Like many of the band's classic story songs, "Evermore" paints a fractured, dystopian landscape pocked with sadness and broken hearts. "You grieve like a freeway tree," sings frontman Jason Lytle. "Old and grey, no love in your leaves."

In an email to NPR Music, Lytle explains that the whole track was built on the rhythmic, looping synth line that runs through most of the song. "From an early age, way before I ever dreamt of writing a song, I became fascinated by the idea of making a tune that revolves around a constant sound," he says. "My first memory of this was being a kid and trying to watch cartoons or Sesame Street or whatever while my mom was vacuuming in the room. Ever the restless multi-tasker, I would hum songs and come up with melodies that revolved around the sound of the vacuum while impatiently waiting for her to finish her noisy chore. I continued doing this with other appliances, motors, or things that made noise throughout the years. Eventually it found its way into my own compositions.
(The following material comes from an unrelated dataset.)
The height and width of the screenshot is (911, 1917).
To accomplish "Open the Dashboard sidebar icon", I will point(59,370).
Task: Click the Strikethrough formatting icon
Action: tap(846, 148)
The repeating synth sequence here was a good excuse to try and build a song around repetition."

Lytle says the synth line itself sat around unused for years — until he decided to start working on a new Grandaddy album and make something meaningful out of a relentless, mechanical sequence. "I have no idea what the song is about," Lytle says. "But I really like the imagery of sad dirty trees that live by the freeway and throwing stuff out of commercial airliners. Also the line 'When remembering is what forgetting's for.' It's kinda high-school-corny poetry, but I still like it a lot."

Last Place is due out March 3 on Danger Mouse's 30th Century Records.